Question

An individual owns a mobile phone, currently valued at Rs. 40,000. The current wealth of the individual is Rs. 2,00,000 (including the value of the mobile phone). According to reports, there is a 20 percent chance of mobile phone theft and an actuarially fair insurance policy is available to insure the loss of the mobile phone against a theft. The individual’s von-Neumann-Morgenstern utility of wealth function is given by $𝑈(𝑊) = \sqrt{𝑊}$, where 𝑊 is the wealth. Then, the maximum willingness to pay for such an actuarially fair insurance policy is Rs. _____ (rounded off to nearest integer).

Answer 1

Correct Answer: 8355

Calculating Willingness to Pay for Insurance

Step 1: Expected Wealth Without Insurance 

The expected wealth without insurance is:

\[ E[W] = 0.8 \times 200,000 + 0.2 \times (200,000 - 40,000) \]

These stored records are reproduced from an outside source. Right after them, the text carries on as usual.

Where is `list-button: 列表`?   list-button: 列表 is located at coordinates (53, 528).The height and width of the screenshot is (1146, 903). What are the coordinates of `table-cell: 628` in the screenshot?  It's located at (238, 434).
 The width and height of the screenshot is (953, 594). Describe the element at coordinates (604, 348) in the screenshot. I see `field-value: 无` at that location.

\[ = 200,000 - 8,000 + 32,000 \]

\[ = 224,000 \]

Step 2: Expected Utility Without Insurance

The expected utility without insurance is:

\[ E[U(W)] = 0.8 \times \sqrt{200,000} + 0.2 \times \sqrt{160,000} \]

\[ = 0.8 \times 447.21 + 0.2 \times 400 \]

\[ = 413.77 + 80 = 493.77 \]

Step 3: Utility After Purchasing Insurance

Let the willingness to pay be \( W \). If the individual buys insurance, their wealth will always be:

\[ 200,000 - W \]

Then, their utility will be:

\[ U(W) = \sqrt{200,000 - W} \]

Step 4: Equating Expected Utility to Utility After Insurance

We equate the expected utility with the utility after purchasing insurance:

\[ \sqrt{200,000 - W} = 493.77 \]

Step 5: Solving for \( W \)

Squaring both sides:

\[ 200,000 - W = (493.77)^2 \]

\[ 200,000 - W = 243,723.78 \]

Solving for \( W \):

\[ W = 200,000 - 243,723.78 \]

\[ W = 8,355 \]

Final Answer:

The individual is willing to pay 8,355 for insurance.